Stored items:
-.-.-
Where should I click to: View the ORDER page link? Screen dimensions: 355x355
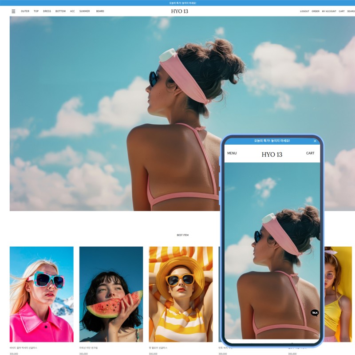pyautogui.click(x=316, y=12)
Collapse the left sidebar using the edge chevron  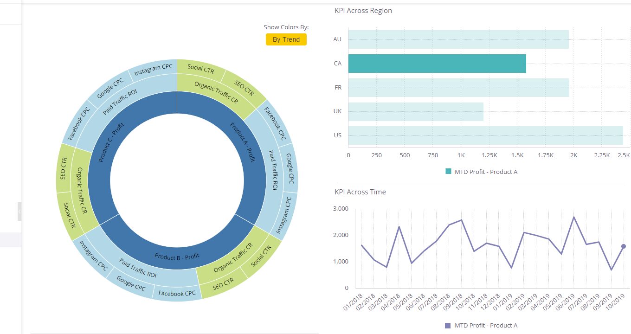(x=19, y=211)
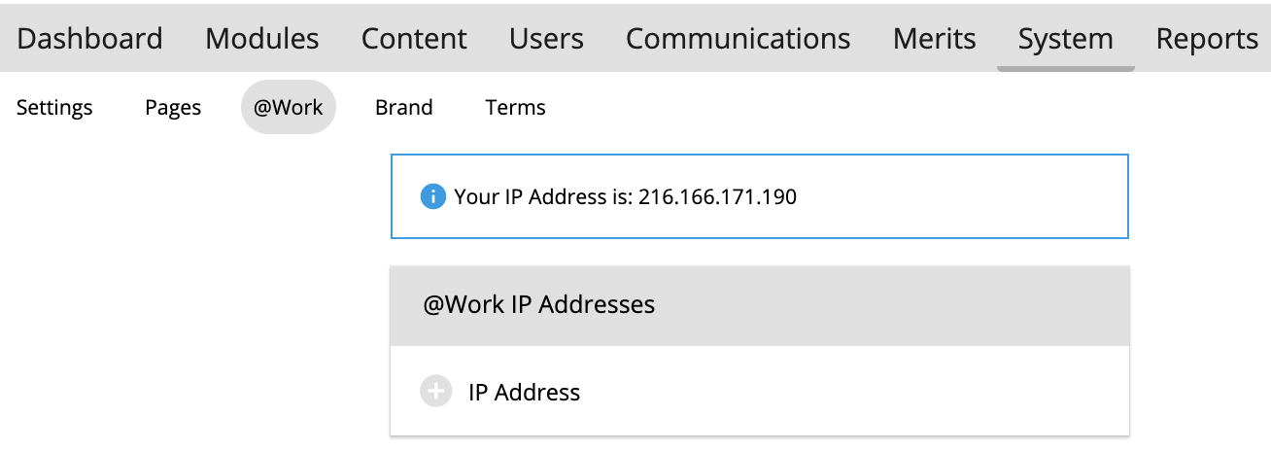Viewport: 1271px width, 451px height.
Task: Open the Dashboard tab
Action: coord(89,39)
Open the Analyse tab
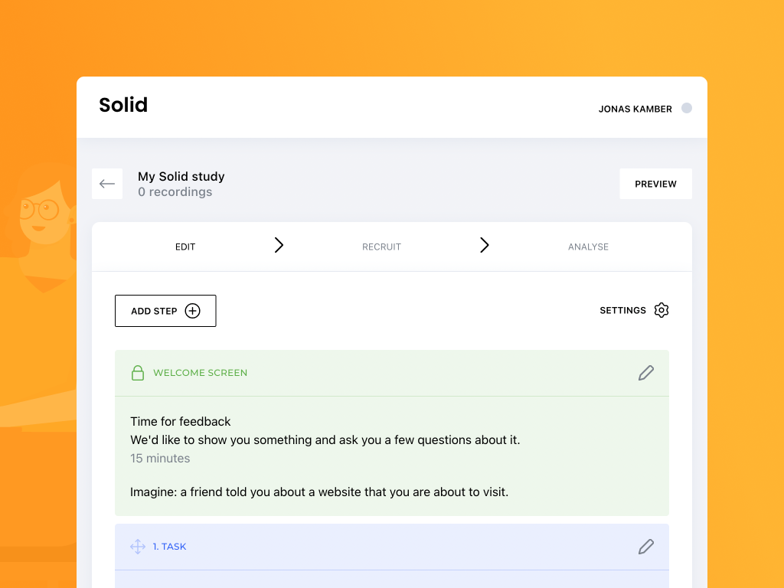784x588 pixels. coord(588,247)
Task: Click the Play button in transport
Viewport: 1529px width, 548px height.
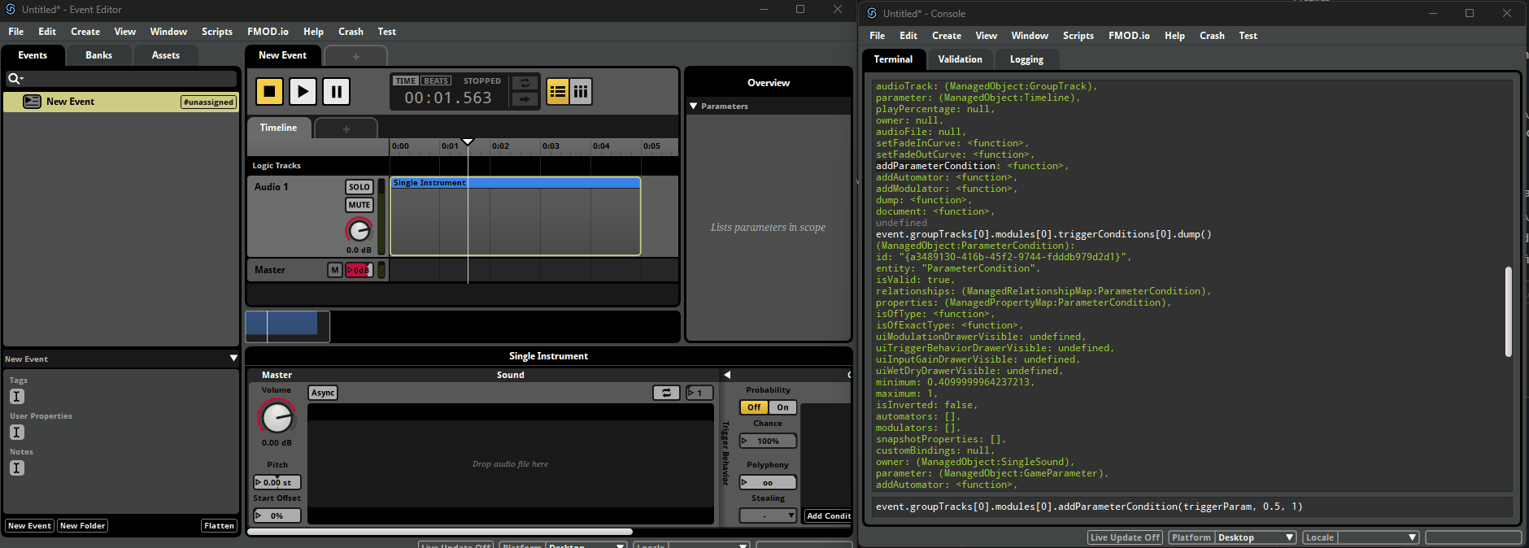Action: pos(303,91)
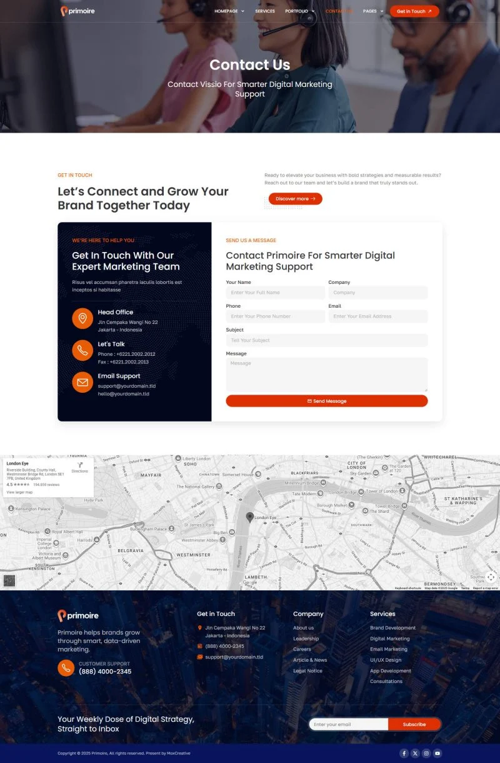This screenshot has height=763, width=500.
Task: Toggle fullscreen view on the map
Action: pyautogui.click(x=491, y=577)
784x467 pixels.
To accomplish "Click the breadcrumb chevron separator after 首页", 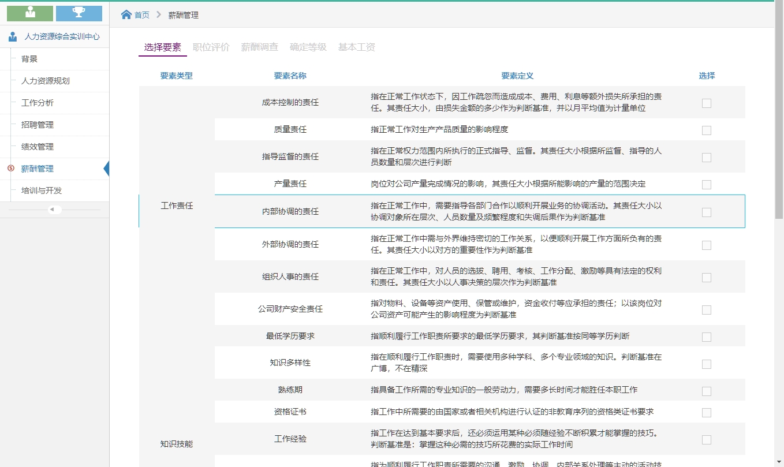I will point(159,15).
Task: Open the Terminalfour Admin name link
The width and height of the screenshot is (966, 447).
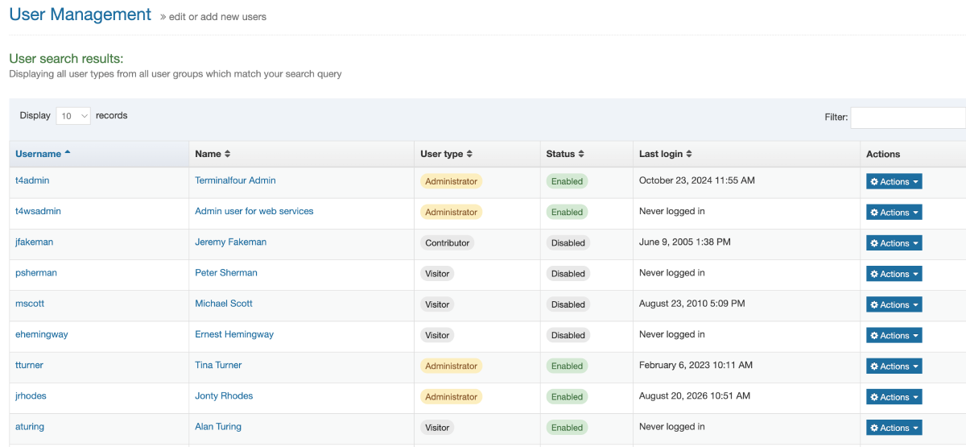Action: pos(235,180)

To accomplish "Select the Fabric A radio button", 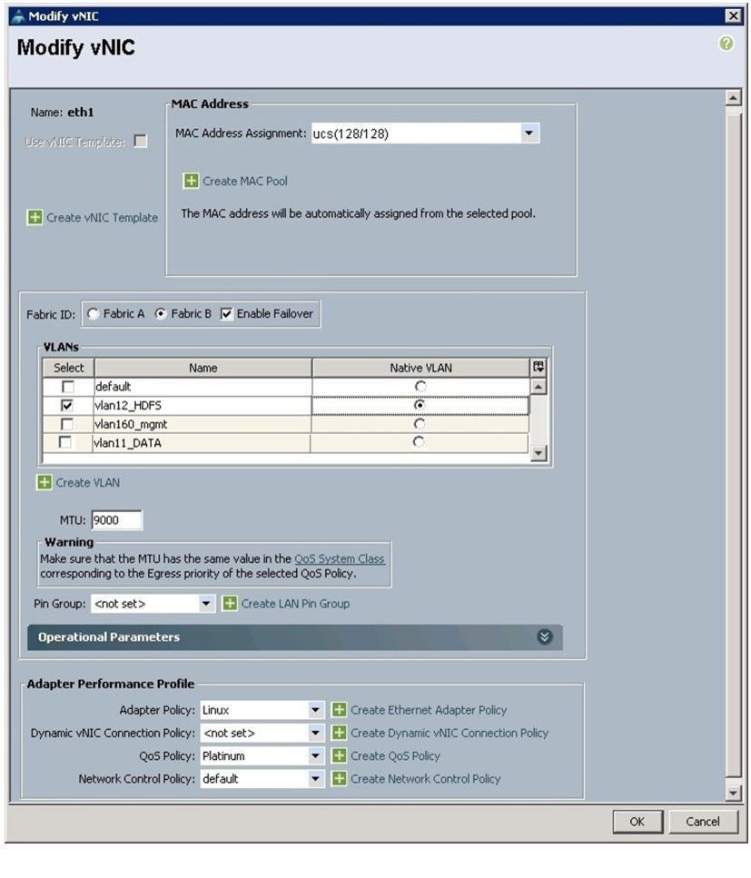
-.-.-
• Prompt: I need the lines from the one holding "The width and" through the last line of the entries set down exactly, with every picture left out.

• Response box:
The width and height of the screenshot is (966, 447).
Action: pos(235,180)

To accomplish "Select the Fabric A radio button", 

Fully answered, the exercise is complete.